Bahá’u’lláh writes in the Hidden Words:
“O children of the divine and invisible essence! Ye shall be hindered from loving Me… minds cannot grasp Me nor hearts contain Me.”
Not as a warning.
Not as a scolding.
But as a gentle acknowledgment of the human condition:
we tremble at the presence of the Infinite.
Marcus Aurelius, with his blunt Roman clarity, put it another way:
“What stands in the way becomes the way.”
(Or in its modern phrasing: “the obstacle is the way.”)
Resistance is not a sign to retreat—it is evidence that we’ve reached meaningful terrain.
And then there’s Oriah Mountain Dreamer, calling from the raw, human center of things. In The Invitation, she slices through every superficial layer and asks the single question that matters:
Can you sit with the ache without fleeing?
Can you stay present at the edge of your own fear?
Different languages.
Different centuries.
Different traditions.
Yet they point to the same spiritual topography.
We are not hindered from the divine because we are unworthy.
We are hindered because to stand before the Unknowable is to feel the fault lines within ourselves shift.
That trembling is natural.
It is ancient.
It is sacred.
And perhaps most importantly: it is an invitation.
The Fear Isn’t a Sign of Distance — It’s a Sign of Proximity
Many people recoil from the word “God,” not because the syllables are flawed, but because the concept feels like standing at the edge of a canyon whose far wall is lost in the morning haze. There’s weight there. Mystery. Depth. Responsibility.
You could swap out the term—call it the Universe, the Divine, the Source, the Infinite—but the human soul would still quiver when it approaches something vast. The resistance isn’t linguistic; it’s existential.
We hesitate in the presence of something that promises to remake us.
And that is precisely what Bahá’u’lláh names:
You will be hindered—because your very finiteness recoils at infinity. That recoil is not sin. It is simply truth.
Marcus Aurelius echoes it through the Stoic lens:
What blocks you becomes your teacher.
Oriah extends the same insight into relationship:
Show me you can remain open in the face of discomfort.
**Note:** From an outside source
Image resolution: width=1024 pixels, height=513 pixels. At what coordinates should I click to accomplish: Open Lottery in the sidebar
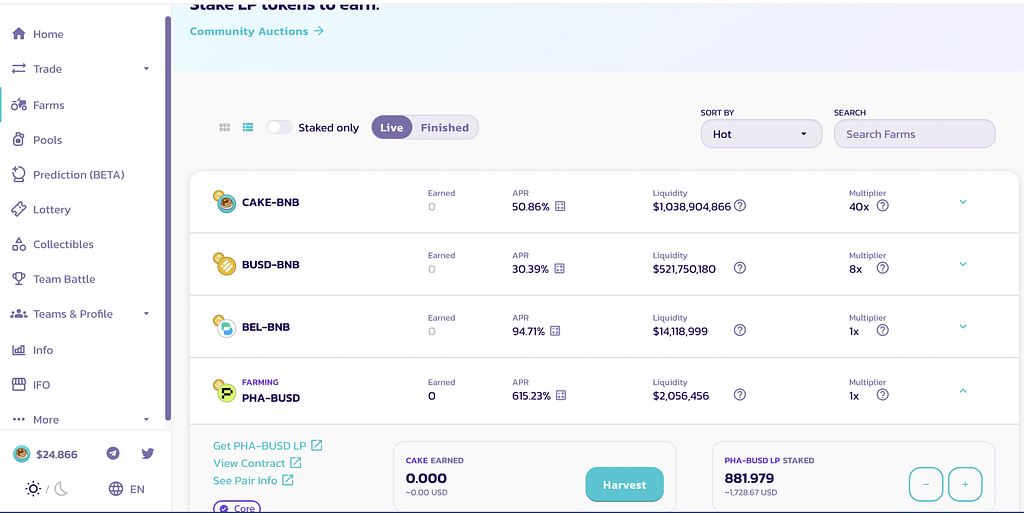point(51,210)
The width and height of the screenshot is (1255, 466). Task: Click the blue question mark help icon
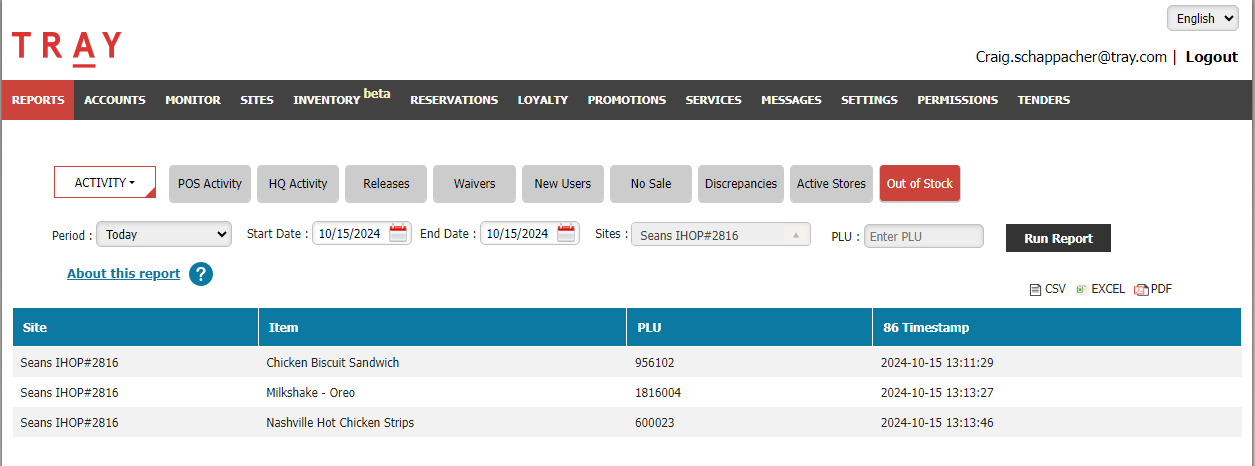(x=201, y=274)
That’s where real life begins.
These aren’t contradictions.
They’re harmonies.
A Geological Parallel: Where the Earth Breaks, the Veins Form
As a geologist, I see this pattern play out in the crust of the Earth itself.
The richest mineralization often forms along fractures.
The most meaningful structures occur where rock gave way.
The story is written in the breaks, not the unbroken slabs.
Pressure + heat + time = transformation.
Always.
Human souls aren’t all that different.
Where we meet resistance—fear, doubt, hesitation—that’s where the vein runs. That’s where the treasure lies buried. The obstacle isn’t an impediment. It’s a compass needle pointing toward the work that matters.
Bahá’u’lláh, Marcus, Oriah—each is describing the same metamorphic process.
Why This Matters Today
We live in a secular, scientific age that prizes measurement and control. As a scientist myself, I treasure those tools. They illuminate the physical world with astonishing clarity.
But they cannot fully speak to the subterranean dimensions of the human spirit.
When people bristle at “God,” it’s not science speaking—it’s vulnerability. To approach the Infinite is to admit that not everything fits into an equation, that mystery still pulses through the universe, that meaning is not always quantifiable.
It’s easier to stay on the surface.
It’s safer there.
But no mineral worth finding ever sits on the surface for long.
The Real Work: Helping Others Cross Their Threshold
If you want to help others see what you’ve seen—to feel what cracked open your own heart—don’t focus on finding a “better word.” Focus on creating space for the trembling.
Speak not from doctrines but from transformation.
Share not certainties but wonder.
Offer not explanations but companionship at the edge of the unknown.
Because here’s the hidden truth:
The fear people feel around the Divine is not a flaw—it is proof they are standing at the doorway.
And the trembling is not a warning to retreat.
It is the ancient signal that they are finally, beautifully, achingly close.
The obstacle is the way.
The doubt is the invitation.
And the trembling is the threshold of awakening.